## Article

Question

The figure, given below, shows a trapezium $ABCD$. $M$ and $N$ are the mid-points of the non-parallel sides $AD$ and $BC$ respectively. Find :

$MN$, if $AB=11$ cm and $DC=8$ cm.

• A. $9\cdot 5$ cm
• B. $8\cdot 5$ cm
• C. $7\cdot 5$ cm
• D. $6\cdot 5$ cm

Answer 1

The correct option is A $9\cdot 5$ cm

Join BD, let BD and MN meet at Q. Since, M is the mid point of AD and N is the mid point of BC. So by mid point theorem, AB II MN IICD
In $△$, BDC and BQN,
$\angle B=\angle B$ (Common)
$\angle BDC=\angle BQN$ (Corresponding angles of parallel lines)
$\angle BCD=\angle BNQ$ (Corresponding angles of parallel lines)
thus, $△BDC\sim △BQN$
Thus, $\frac{BD}{QB}=\frac{DC}{QN}$
$2=\frac{DC}{QN}$ (Q is the mid point of BD)
$QN=\frac{1}{2}DC$
Similarly, $QM=\frac{1}{2}AB$
Hence, $QM+QN=\frac{1}{2}(AB+DC)$
$MN=\frac{1}{2}(AB+CD)$
Hence, $MN=\frac{1}{2}(11+8)$ = 9.5 cm

## Information shown
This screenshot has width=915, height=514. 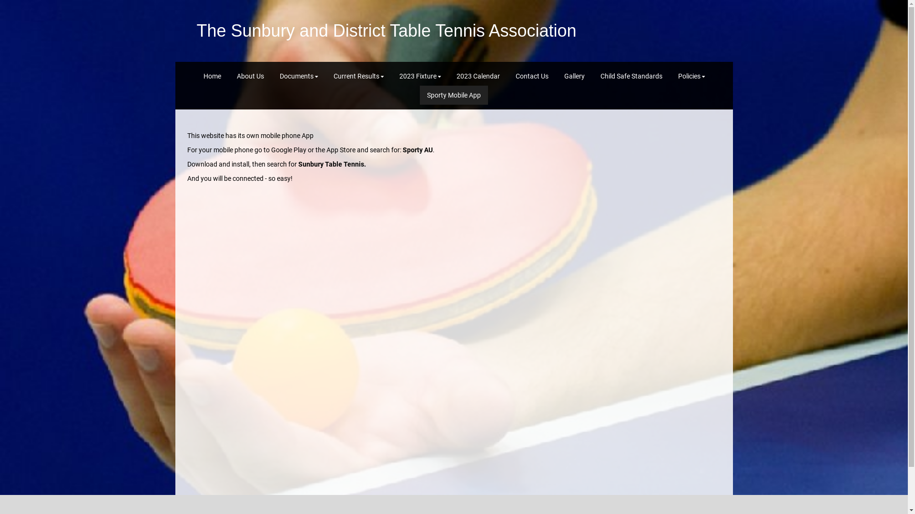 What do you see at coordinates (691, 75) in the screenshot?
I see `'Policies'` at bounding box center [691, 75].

## Task objective
Extract the passage of the trapezium problem starting at "Join BD, let" and ending at "B=\angle B$ (Common)", word for word.

## Response to this exercise
Join BD, let BD and MN meet at Q. Since, M is the mid point of AD and N is the mid point of BC. So by mid point theorem, AB II MN IICD
In $△$, BDC and BQN,
$\angle B=\angle B$ (Common)